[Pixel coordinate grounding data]
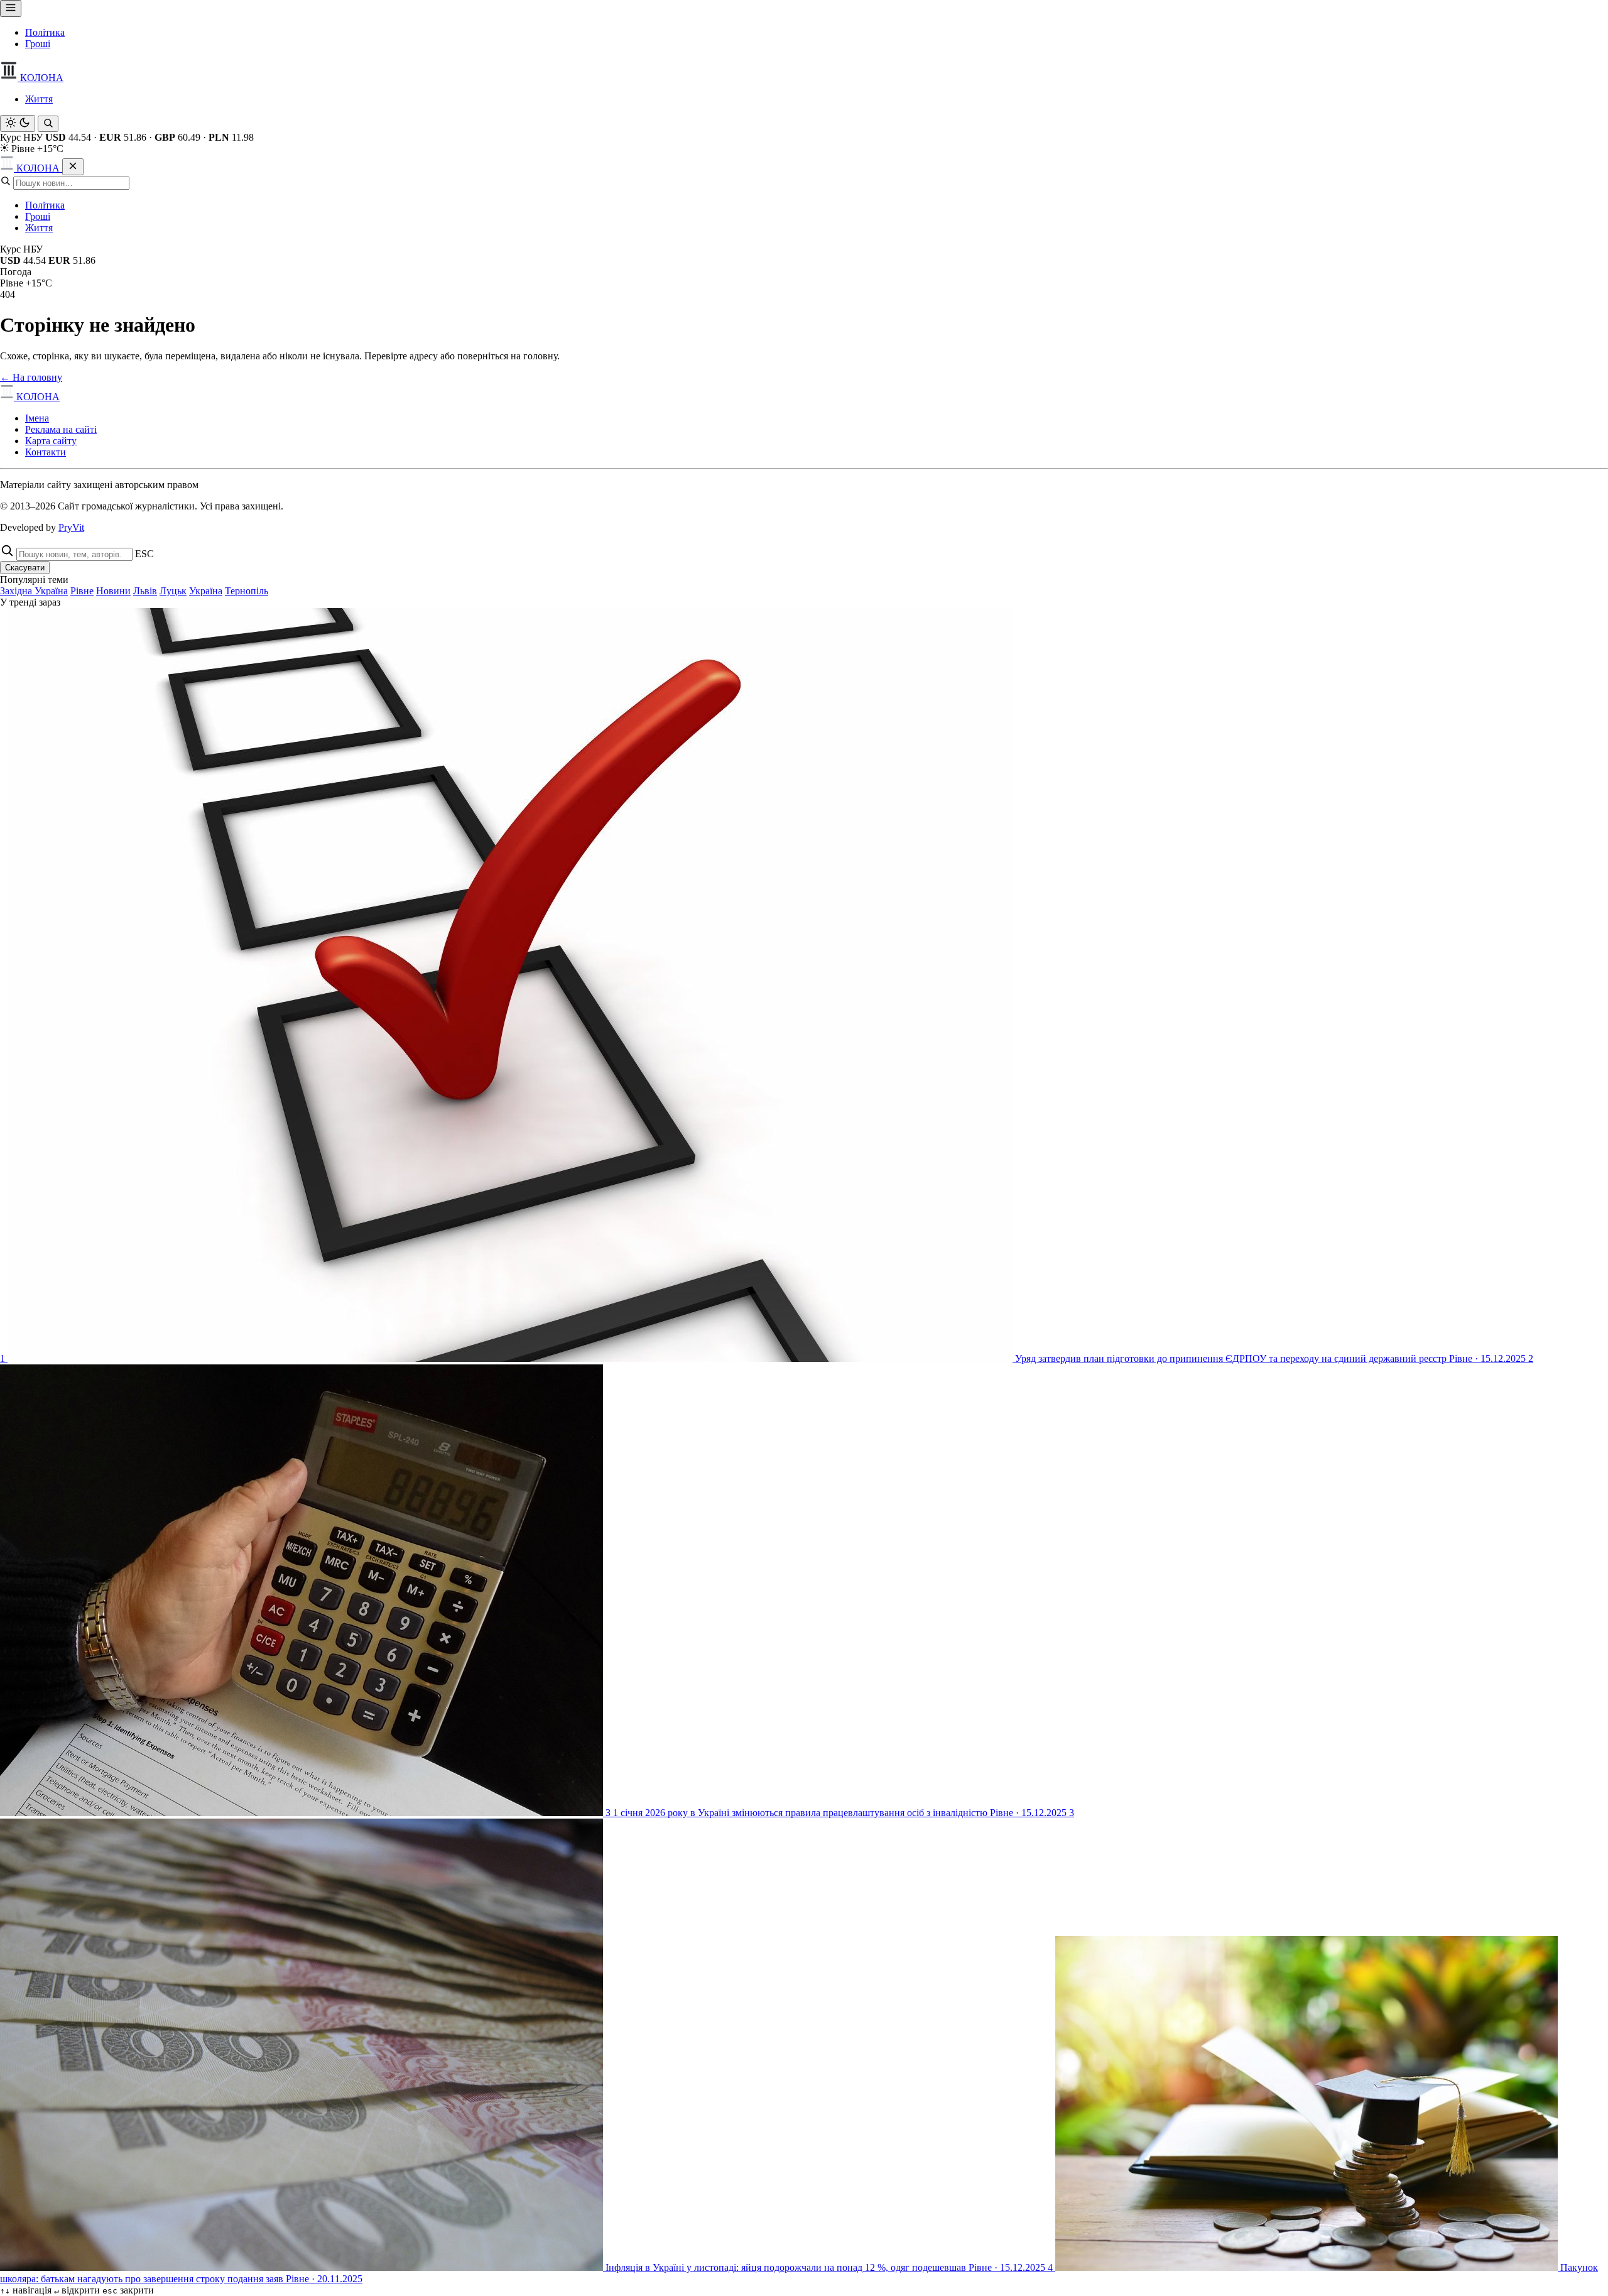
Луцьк (173, 590)
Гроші (37, 43)
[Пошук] (48, 124)
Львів (145, 590)
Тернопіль (246, 590)
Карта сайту (51, 440)
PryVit (71, 527)
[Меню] (10, 8)
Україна (205, 590)
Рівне (82, 590)
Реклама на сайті (61, 429)
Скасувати (25, 567)
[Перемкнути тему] (17, 123)
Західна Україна (34, 590)
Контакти (45, 452)
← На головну (31, 377)
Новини (113, 590)
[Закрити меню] (73, 166)
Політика (45, 32)
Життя (39, 99)
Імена (37, 418)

_Work request_
Without the pictures, give all the records above again exactly.

_Solution to this task_
Луцьк (173, 590)
Гроші (37, 43)
[Пошук] (48, 124)
Львів (145, 590)
Тернопіль (246, 590)
Карта сайту (51, 440)
PryVit (71, 527)
[Меню] (10, 8)
Україна (205, 590)
Рівне (82, 590)
Реклама на сайті (61, 429)
Скасувати (25, 567)
[Перемкнути тему] (17, 123)
Західна Україна (34, 590)
Контакти (45, 452)
← На головну (31, 377)
Новини (113, 590)
[Закрити меню] (73, 166)
Політика (45, 32)
Життя (39, 99)
Імена (37, 418)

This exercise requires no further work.